BUSINESS INTERRUPTION AND LOSS OF PROFIT

Business interruption is the reduction or complete interruption of production/service in your business.

Business interruption is the reduction or complete interruption of production/service in your business.

Whatever the activity of your business, you face many risks that are not likely to occur. In case of the realization of these risks caused by fire, internal flooding, terrorism and similar events and natural disasters such as earthquakes, storms and landslides, you will face many losses and the profit purpose of your business will be interrupted.

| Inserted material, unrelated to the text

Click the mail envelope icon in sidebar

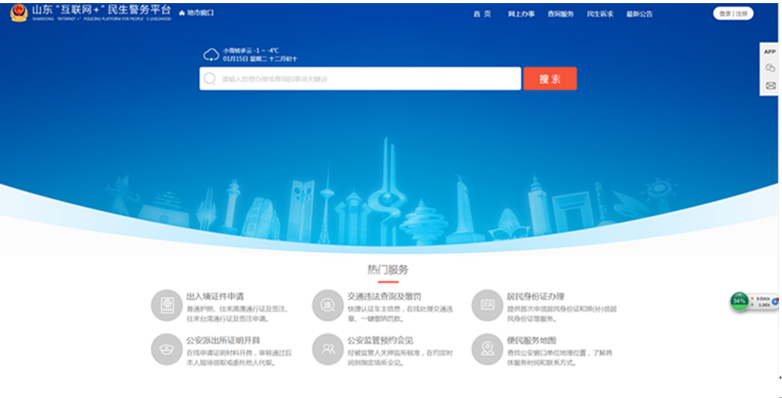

Insurance is one of the most effective ways to protect the securities/real estate, machinery or goods you use in your business activities against these risks. However, standard insurance policies only cover material damages, do not give you the opportunity to replace your declining and lost values. Imagine that one of the risks enumerated has come true. It may be possible for the production or service to be completely or partially stopped for a while. The workflow may be affected indefinitely. Business interruption leads to a reduction or complete cessation of production or service. As a result, the turnover you hoped for if the damage had not occurred is reduced or not realized at all. On the other hand, it is inevitable that fixed costs will continue, profit and market share will decrease, and therefore your equity, namely your liquidity will decrease. Another inevitable result is that, as research shows, most of the businesses in which these risks occur, the liquidity difficulty that they fell after the loss led to bankruptcy or downsizing. Profit Loss Insurance is a product designed to protect businesses from these very dangerous risks.
Loss of profit insurance, on the other hand, covers the loss of gross profit arising from the decrease in turnover as a result of the cessation or disruption of commercial activities, provided that it remains within the compensation period, and the increased operating costs to prevent this decrease.

Loss of Profit Insurance:

  • Compensates for ongoing costs of operating profit.
  • Provides the qualified workforce that will be needed in the critical period after the damage.
  • Ensures that your interest obligations are fulfilled during the downtime, and therefore the credibility of your business continues.
  • Provides cash flow by paying your profit loss in appropriate installments.
  • Finances the studies aimed at reducing the negativities that occur after the damage.
  • Eliminates the effects that will occur if your production stops completely after a small fire.
  • Creates a financial bridge for your business to reach its pre-damage state. This period varies according to the extent of the damage and the maximum period for the company in question is determined before the insurance.
  • In publicly traded companies, provides stability in the stock market.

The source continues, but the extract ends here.